The hotly debated question of whether New York’s $15 congestion charge should be kept in place winds up in federal court this week as New Jersey seeks to block the measure.

Garden State attorneys will face attorneys for the U.S. Department of Transportation, the Federal Highway Administration and the MTA Wednesday and Thursday in a Newark courtroom over whether sufficient review was conducted to assess the toll’s impact about Jersey drivers.

If the federal government gets the lawsuit dismissed, the new charges will be one step closer to reality, despite a handful of other litigation.

Gov. Phil Murphy filed a lawsuit in July seeking to block congestion pricing, saying it would unfairly target Garden State residents. P.A.

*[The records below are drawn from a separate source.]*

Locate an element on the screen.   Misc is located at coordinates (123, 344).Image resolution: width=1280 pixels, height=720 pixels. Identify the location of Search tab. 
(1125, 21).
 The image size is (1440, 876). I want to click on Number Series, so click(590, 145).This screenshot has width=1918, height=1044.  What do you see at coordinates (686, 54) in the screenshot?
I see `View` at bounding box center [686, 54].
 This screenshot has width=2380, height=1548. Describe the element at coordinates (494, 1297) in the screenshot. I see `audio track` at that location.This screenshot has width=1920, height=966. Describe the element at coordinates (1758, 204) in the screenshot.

There are four other lawsuits in courts in New Jersey and New York seeking to block congestion pricing, according to a Politico report.

Last week, the MTA board voted in favor of a plan to charge drivers $15 to enter Midtown Manhattan below 60th Street, while trucks will face even higher tolls students.

Supporters of the policy – ​​the first of its kind in the country – say it will reduce pollution and rush-hour traffic jams while generating billions that can be spent on improving the public transit system.

New Jersey Gov. Phil Murphy filed a lawsuit against the federal government in July, saying it unfairly targeted his state’s residents.

Federal Judge Leo Gordon will decide the outcome of this week’s hearings, which will focus on the FHA’s purported endorsement of the MTA’s conclusion that there would be “no significant impact on the human or natural environment” if congestion pricing was applied.

Murphy’s case will be heard in federal court in Newark on Wednesday and Thursday. Stephen Yang for the NY Post

New Jersey is asking Gordon to rule that the FHA should not have approved the MTA report and that the entire plan needs further study.

The judge will likely have to rule before June, when the toll is expected to take effect.

As in the New Jersey case, many other lawsuits claim insufficient review was conducted to study the environmental effects on the locations to which traffic will be redirected.

The federal government will seek to have the suit dismissed, while New Jersey lawyers want the judge to block the new tolls and force the project to undergo new reviews. Christophe Sadowski

In January, a teachers union joined Staten Island’s borough president in a similar move, saying city workers will disproportionately bear the new tolls.

Other lawsuits claim the project would worsen pollution by creating new traffic patterns that would cause bottlenecks in certain areas of Manhattan.